Cisco Aironet 1400 Series Wireless Bridges Software Configuration Guide

OL-4059-01

Chapter 8

Configuring Spanning Tree Protocol

Understanding Spanning Tree Protocol

The bridge maintains a separate spanning-tree instance for each active VLAN configured on it. A bridge

ID, consisting of the bridge priority and the bridge MAC address, is associated with each instance.
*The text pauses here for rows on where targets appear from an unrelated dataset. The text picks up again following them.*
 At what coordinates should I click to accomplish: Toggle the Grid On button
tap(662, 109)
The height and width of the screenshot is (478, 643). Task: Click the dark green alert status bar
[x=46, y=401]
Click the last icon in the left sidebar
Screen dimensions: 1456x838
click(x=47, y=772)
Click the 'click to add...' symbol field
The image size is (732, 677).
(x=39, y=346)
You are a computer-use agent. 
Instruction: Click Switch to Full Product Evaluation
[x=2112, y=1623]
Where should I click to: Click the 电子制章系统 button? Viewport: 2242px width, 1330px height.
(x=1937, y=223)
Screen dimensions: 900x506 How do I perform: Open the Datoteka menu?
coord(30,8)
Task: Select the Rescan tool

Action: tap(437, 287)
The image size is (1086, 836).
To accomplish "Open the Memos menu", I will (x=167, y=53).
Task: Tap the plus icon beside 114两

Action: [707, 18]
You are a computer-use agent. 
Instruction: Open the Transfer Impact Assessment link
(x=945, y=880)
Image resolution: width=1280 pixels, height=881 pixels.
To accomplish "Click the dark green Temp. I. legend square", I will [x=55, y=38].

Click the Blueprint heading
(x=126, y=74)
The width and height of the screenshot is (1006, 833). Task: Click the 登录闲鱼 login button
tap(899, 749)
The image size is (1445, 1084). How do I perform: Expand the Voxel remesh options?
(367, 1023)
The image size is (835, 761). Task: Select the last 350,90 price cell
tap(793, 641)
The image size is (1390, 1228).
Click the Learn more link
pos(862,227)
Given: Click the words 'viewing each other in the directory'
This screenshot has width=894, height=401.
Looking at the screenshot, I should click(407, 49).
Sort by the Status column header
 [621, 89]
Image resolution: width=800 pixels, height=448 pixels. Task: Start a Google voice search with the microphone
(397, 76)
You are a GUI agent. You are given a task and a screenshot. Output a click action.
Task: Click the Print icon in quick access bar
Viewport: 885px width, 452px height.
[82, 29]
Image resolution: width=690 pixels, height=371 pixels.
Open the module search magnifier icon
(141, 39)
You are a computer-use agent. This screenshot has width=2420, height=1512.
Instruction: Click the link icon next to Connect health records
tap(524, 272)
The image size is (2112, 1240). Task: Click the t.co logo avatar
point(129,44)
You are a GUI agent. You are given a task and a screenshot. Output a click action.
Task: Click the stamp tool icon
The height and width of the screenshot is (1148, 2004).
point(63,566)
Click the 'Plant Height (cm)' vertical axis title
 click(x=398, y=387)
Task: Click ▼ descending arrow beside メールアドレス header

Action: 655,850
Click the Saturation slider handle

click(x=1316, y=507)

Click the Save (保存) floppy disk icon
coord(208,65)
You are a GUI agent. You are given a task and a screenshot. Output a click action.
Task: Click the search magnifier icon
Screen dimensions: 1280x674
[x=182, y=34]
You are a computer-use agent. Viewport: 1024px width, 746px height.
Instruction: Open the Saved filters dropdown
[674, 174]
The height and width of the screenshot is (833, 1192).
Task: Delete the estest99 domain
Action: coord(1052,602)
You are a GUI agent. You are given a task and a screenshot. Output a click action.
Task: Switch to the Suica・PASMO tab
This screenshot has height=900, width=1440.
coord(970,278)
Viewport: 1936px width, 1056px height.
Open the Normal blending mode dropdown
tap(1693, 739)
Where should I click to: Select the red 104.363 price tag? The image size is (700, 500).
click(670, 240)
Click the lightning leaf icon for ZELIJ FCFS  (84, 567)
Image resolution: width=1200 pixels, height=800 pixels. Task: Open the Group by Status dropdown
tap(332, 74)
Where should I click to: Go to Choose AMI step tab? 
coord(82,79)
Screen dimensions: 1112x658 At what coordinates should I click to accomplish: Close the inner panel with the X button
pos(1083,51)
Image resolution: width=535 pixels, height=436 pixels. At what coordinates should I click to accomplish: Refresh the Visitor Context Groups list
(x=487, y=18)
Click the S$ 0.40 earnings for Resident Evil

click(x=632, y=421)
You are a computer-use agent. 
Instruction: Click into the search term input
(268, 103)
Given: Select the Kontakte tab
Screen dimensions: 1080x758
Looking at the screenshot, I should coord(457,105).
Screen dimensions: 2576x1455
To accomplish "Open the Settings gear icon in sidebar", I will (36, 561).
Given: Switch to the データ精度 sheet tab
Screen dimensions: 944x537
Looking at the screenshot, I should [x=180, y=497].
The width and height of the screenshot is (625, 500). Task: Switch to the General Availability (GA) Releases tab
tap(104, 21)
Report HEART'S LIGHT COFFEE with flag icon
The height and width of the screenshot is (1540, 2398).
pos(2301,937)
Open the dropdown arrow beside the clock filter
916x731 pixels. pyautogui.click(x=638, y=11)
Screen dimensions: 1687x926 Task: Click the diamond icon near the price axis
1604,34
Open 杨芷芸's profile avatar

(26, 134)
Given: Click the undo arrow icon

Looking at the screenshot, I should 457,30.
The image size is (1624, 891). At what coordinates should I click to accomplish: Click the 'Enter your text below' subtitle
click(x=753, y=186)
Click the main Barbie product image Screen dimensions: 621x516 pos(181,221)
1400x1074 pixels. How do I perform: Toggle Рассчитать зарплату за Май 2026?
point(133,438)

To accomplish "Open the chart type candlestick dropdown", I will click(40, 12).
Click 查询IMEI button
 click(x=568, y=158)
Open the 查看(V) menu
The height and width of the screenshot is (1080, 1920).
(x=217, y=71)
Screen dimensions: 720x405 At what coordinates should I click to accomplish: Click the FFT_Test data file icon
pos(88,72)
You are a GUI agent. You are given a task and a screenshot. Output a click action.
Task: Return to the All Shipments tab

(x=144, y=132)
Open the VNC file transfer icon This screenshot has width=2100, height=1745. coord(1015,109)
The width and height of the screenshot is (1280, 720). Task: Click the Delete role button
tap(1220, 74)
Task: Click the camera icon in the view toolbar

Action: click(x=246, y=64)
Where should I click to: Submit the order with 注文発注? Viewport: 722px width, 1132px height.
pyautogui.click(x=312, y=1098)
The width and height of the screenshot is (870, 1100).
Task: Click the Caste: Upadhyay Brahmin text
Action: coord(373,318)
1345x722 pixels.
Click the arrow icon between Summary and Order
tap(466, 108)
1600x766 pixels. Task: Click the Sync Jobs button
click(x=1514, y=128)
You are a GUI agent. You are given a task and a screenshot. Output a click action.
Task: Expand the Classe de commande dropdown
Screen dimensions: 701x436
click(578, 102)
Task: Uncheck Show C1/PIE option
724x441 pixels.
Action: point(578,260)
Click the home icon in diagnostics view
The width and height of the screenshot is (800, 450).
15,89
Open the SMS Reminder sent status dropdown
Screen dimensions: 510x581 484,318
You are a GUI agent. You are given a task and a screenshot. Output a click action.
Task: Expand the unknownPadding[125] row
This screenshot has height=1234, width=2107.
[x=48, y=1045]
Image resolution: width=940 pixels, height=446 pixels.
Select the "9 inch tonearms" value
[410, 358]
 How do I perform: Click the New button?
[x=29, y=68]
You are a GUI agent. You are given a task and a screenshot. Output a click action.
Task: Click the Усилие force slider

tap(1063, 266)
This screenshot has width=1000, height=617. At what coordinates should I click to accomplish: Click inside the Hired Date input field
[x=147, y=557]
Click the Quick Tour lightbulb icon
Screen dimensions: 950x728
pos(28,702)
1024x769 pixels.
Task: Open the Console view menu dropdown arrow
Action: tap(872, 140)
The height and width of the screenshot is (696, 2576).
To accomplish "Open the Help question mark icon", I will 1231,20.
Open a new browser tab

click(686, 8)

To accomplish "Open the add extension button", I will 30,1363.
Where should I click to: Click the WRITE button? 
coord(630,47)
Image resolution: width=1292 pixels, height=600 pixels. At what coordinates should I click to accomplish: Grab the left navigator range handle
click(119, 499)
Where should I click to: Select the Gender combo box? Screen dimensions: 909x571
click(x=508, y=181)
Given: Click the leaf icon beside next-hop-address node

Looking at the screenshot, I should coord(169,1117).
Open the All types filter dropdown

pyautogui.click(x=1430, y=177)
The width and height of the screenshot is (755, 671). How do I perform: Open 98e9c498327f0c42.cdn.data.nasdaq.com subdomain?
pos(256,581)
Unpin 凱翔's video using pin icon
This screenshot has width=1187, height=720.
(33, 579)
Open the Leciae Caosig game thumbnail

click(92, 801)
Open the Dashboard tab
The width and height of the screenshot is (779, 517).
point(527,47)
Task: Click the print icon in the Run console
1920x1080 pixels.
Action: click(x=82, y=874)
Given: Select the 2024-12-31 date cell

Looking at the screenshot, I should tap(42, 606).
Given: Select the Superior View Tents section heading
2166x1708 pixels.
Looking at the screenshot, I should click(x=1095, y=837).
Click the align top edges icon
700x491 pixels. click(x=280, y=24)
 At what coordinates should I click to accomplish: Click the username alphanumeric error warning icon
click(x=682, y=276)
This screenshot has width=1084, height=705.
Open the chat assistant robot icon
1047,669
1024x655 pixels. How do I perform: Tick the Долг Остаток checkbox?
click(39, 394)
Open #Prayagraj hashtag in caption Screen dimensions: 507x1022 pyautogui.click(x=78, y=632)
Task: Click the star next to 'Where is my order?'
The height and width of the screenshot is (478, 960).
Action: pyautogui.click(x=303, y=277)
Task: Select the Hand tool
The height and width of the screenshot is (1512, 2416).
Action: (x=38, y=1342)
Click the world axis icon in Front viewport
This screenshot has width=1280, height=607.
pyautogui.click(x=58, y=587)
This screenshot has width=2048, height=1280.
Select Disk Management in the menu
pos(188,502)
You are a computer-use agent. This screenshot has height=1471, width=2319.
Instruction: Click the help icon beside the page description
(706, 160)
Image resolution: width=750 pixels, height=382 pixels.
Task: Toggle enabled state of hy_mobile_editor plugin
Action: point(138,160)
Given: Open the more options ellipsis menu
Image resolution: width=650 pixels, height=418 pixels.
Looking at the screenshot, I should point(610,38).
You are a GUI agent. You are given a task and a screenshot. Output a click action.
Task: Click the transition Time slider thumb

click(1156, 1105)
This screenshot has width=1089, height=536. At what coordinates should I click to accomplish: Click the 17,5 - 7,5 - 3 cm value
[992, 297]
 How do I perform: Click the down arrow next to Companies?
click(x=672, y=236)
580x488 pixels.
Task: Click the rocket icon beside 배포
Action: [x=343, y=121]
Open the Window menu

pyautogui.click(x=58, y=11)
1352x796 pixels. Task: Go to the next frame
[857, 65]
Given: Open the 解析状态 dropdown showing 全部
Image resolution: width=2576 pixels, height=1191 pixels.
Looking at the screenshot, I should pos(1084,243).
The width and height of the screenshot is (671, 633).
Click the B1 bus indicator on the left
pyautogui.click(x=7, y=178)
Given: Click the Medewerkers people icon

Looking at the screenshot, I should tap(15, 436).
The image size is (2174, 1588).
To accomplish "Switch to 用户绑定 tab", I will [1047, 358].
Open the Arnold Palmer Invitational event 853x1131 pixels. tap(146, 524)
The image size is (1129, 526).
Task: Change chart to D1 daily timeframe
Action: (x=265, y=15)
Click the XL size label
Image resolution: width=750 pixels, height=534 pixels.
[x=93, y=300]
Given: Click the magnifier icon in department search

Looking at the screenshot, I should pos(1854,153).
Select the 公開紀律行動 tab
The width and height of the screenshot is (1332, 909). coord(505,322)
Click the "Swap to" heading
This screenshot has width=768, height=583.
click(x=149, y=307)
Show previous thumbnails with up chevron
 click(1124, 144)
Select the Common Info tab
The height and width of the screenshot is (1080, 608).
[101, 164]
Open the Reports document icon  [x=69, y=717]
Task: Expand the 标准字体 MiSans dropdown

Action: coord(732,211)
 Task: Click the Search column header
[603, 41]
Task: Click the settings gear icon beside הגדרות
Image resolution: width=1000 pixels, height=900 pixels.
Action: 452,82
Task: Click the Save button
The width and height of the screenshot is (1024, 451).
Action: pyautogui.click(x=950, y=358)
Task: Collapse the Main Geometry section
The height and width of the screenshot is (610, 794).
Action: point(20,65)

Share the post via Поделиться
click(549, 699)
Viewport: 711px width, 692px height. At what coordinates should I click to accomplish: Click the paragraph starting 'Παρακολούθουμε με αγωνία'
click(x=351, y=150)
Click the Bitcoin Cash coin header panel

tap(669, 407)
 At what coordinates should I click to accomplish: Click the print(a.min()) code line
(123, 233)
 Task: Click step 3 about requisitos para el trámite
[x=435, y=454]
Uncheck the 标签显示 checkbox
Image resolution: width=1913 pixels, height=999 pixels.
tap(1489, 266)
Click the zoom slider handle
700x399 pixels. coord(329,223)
For

each VLAN, the bridge with the lowest bridge ID becomes the spanning-tree root for that VLAN.

Bridge Protocol Data Units

The stable, active spanning-tree topology of your network is determined by these elements:

•

The unique bridge ID (wireless bridge priority and MAC address) associated with each VLAN on

each wireless bridge

•

The spanning-tree path cost to the spanning-tree root

•

The port identifier (port priority and MAC address) associated with each Layer 2 interface

When the bridges in a network are powered up, each bridge functions as the STP root. The bridges send

configuration BPDUs through the Ethernet and radio ports. The BPDUs communicate and compute the

spanning-tree topology. Each configuration BPDU contains this information:

•

The unique bridge ID of the wireless bridge that the sending bridge identifies as the spanning-tree

root

•

The spanning-tree path cost to the root

•

The bridge ID of the sending bridge

•

Message age

•

The identifier of the sending interface

•

Values for the hello, forward delay, and max-age protocol timers

When a bridge receives a configuration BPDU that contains

superior

information (lower bridge ID,

lower path cost, and so forth), it stores the information for that port. If this BPDU is received on the root

port of the bridge, the bridge also forwards it with an updated message to all attached LANs for which

it is the designated bridge.

If a bridge receives a configuration BPDU that contains

inferior

information to that currently stored for

that port, it discards the BPDU. If the bridge is a designated bridge for the LAN from which the inferior

BPDU was received, it sends that LAN a BPDU containing the up-to-date information stored for that

port. In this way, inferior information is discarded, and superior information is propagated on the

network.

A BPDU exchange results in these actions:

•

One bridge is elected as the spanning-tree root.

•

A root port is selected for each bridge (except the spanning-tree root). This port provides the best

path (lowest cost) when the bridge forwards packets to the spanning-tree root.

•

The shortest distance to the spanning-tree root is calculated for each bridge based on the path cost.

•

A designated bridge for each LAN segment is selected. The designated bridge incurs the lowest path

cost when forwarding packets from that LAN to the spanning-tree root. The port through which the

designated bridge is attached to the LAN is called the

designated port

•

Interfaces included in the spanning-tree instance are selected. Root ports and designated ports are

put in the forwarding state.

•

All interfaces not included in the spanning tree are blocked.